**ACTIVITY A:**
In the entries from the first one through the line containing "I want to click on clock: 20:55, so", substitute "Anniversary" for "Birthday" and leave everything else unchanged.

**PASSAGE:**
When it comes to high-risk bonds, the asset management giant Pimco has pretty much cornered the global market.

Be it bonds issued by the automotive financier Ally Financial or the student loan financier SLM in the United States, or government bonds in Spain and Italy, Pimco holds a commanding position in these high-yielding securities.

But as Pimco’s portfolio managers double down on their bet that high-risk bonds will thrive in a world of low interest rates, a growing number of global regulators are warning that the positions being taken on by the big asset management firms pose a broad danger to the financial system.

These concerns were amplified this week as stock markets gyrated, the yields of high-risk corporate and European bonds spiked upward and, crucially, trading volumes evaporated.

Regulators and bank executives have cautioned that an accumulation of hard-to-trade, risky bonds by a small group of fund companies could turn a bond market hiccup into a broader rout, in light of how illiquid many of these securities have become.

**RECORDS TO USE:**
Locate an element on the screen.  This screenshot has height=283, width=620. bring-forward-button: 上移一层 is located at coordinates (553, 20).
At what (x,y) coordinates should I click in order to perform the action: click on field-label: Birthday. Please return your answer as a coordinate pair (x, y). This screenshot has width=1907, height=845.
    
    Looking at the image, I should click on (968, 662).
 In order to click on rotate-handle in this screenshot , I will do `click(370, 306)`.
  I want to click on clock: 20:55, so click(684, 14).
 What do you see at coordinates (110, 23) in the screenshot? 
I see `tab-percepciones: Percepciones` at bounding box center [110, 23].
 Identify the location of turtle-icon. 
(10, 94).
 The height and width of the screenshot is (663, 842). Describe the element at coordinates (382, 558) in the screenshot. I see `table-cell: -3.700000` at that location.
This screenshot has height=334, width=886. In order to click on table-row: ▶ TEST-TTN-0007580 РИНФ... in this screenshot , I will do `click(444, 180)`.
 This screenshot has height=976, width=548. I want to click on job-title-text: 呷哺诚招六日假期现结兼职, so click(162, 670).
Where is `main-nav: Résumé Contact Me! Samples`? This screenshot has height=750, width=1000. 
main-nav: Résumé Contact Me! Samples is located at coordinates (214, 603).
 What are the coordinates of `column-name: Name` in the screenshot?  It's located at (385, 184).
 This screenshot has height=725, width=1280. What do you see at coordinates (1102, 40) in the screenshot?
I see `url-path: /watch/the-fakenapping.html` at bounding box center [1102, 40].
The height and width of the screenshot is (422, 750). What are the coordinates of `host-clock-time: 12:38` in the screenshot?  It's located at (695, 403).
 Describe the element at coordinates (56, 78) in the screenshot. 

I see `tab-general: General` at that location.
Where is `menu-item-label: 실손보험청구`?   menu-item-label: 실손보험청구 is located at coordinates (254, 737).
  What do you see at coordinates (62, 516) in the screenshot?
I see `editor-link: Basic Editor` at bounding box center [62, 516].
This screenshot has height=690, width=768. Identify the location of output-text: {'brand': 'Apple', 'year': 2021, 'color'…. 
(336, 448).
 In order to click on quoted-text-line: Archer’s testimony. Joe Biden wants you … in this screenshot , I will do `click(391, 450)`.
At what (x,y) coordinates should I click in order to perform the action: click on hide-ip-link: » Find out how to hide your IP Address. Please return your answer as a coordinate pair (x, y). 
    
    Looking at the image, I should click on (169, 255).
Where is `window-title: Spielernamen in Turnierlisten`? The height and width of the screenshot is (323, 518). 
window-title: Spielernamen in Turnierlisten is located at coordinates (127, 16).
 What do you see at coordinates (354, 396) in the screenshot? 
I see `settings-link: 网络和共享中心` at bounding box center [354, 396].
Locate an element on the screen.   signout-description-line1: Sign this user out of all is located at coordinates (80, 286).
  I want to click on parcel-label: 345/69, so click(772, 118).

**ACTIVITY B:**
Name every company mentioned in the passage about Pimco and high-risk bonds.

**RESULT A:**
Locate an element on the screen.  This screenshot has height=283, width=620. bring-forward-button: 上移一层 is located at coordinates (553, 20).
At what (x,y) coordinates should I click in order to perform the action: click on field-label: Anniversary. Please return your answer as a coordinate pair (x, y). This screenshot has width=1907, height=845.
    
    Looking at the image, I should click on (968, 662).
 In order to click on rotate-handle in this screenshot , I will do `click(370, 306)`.
  I want to click on clock: 20:55, so click(684, 14).

**RESULT B:**
Pimco, Ally Financial, SLM